- [Exercise]: Reproduce exactly the final portion of the data: every line from the one containing "The width and height of the screenshot is (2278, 1185)." through the last line, inclusive.

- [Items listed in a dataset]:
== Segment start ==

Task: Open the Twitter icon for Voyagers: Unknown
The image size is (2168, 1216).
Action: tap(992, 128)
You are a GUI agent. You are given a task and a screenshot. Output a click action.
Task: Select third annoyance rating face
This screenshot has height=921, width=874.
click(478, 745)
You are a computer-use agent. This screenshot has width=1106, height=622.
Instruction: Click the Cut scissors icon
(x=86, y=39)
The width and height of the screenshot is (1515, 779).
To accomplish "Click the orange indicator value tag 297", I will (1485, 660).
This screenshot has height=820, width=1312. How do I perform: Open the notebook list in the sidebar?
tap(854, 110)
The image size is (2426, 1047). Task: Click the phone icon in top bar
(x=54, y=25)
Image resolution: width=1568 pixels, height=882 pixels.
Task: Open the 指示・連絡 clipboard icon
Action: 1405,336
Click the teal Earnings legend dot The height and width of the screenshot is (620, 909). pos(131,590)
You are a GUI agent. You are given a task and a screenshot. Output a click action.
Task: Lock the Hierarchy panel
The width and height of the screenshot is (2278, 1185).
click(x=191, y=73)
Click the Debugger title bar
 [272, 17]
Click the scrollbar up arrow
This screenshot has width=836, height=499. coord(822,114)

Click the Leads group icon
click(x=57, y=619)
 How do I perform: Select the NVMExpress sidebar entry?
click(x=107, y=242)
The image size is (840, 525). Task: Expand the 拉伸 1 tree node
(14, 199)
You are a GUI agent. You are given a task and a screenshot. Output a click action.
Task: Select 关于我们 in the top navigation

== Segment end ==

- [Result of the exercise]:
The width and height of the screenshot is (2278, 1185).
click(x=191, y=73)
Click the Debugger title bar
 [272, 17]
Click the scrollbar up arrow
This screenshot has width=836, height=499. coord(822,114)

Click the Leads group icon
click(x=57, y=619)
 How do I perform: Select the NVMExpress sidebar entry?
click(x=107, y=242)
The image size is (840, 525). Task: Expand the 拉伸 1 tree node
(14, 199)
You are a GUI agent. You are given a task and a screenshot. Output a click action.
Task: Select 关于我们 in the top navigation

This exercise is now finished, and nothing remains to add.